Update the material below by replacing "Instruction" with "Goal" and leaving every other word unchanged.

*** Dataset records ***

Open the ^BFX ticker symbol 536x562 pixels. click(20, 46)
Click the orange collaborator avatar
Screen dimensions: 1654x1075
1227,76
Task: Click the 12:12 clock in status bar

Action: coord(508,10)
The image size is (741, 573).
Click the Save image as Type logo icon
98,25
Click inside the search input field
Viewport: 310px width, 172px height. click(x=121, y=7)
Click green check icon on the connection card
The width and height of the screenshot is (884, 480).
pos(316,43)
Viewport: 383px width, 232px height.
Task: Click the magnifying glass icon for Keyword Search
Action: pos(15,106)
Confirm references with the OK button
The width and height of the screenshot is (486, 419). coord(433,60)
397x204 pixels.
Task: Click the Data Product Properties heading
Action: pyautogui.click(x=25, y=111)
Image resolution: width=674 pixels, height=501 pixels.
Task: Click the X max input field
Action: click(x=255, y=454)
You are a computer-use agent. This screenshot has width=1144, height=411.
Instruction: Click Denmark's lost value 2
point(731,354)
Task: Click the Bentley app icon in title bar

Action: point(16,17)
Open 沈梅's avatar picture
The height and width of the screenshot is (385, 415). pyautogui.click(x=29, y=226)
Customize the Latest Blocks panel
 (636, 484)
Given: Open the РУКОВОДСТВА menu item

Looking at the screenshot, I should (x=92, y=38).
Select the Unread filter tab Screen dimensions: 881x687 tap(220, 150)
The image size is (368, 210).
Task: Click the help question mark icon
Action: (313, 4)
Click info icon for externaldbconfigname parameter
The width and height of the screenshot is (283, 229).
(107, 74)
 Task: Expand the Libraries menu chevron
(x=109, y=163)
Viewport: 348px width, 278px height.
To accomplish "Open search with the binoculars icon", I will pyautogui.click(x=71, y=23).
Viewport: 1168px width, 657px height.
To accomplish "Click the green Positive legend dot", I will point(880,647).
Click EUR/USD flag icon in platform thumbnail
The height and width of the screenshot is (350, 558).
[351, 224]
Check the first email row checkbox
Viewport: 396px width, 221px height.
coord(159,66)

***

The result »
Open the ^BFX ticker symbol 536x562 pixels. click(20, 46)
Click the orange collaborator avatar
Screen dimensions: 1654x1075
1227,76
Task: Click the 12:12 clock in status bar

Action: coord(508,10)
The image size is (741, 573).
Click the Save image as Type logo icon
98,25
Click inside the search input field
Viewport: 310px width, 172px height. click(x=121, y=7)
Click green check icon on the connection card
The width and height of the screenshot is (884, 480).
pos(316,43)
Viewport: 383px width, 232px height.
Task: Click the magnifying glass icon for Keyword Search
Action: pos(15,106)
Confirm references with the OK button
The width and height of the screenshot is (486, 419). coord(433,60)
397x204 pixels.
Task: Click the Data Product Properties heading
Action: pyautogui.click(x=25, y=111)
Image resolution: width=674 pixels, height=501 pixels.
Task: Click the X max input field
Action: click(x=255, y=454)
You are a computer-use agent. This screenshot has width=1144, height=411.
Goal: Click Denmark's lost value 2
point(731,354)
Task: Click the Bentley app icon in title bar

Action: point(16,17)
Open 沈梅's avatar picture
The height and width of the screenshot is (385, 415). pyautogui.click(x=29, y=226)
Customize the Latest Blocks panel
 (636, 484)
Given: Open the РУКОВОДСТВА menu item

Looking at the screenshot, I should (x=92, y=38).
Select the Unread filter tab Screen dimensions: 881x687 tap(220, 150)
The image size is (368, 210).
Task: Click the help question mark icon
Action: (313, 4)
Click info icon for externaldbconfigname parameter
The width and height of the screenshot is (283, 229).
(107, 74)
 Task: Expand the Libraries menu chevron
(x=109, y=163)
Viewport: 348px width, 278px height.
To accomplish "Open search with the binoculars icon", I will pyautogui.click(x=71, y=23).
Viewport: 1168px width, 657px height.
To accomplish "Click the green Positive legend dot", I will point(880,647).
Click EUR/USD flag icon in platform thumbnail
The height and width of the screenshot is (350, 558).
[351, 224]
Check the first email row checkbox
Viewport: 396px width, 221px height.
coord(159,66)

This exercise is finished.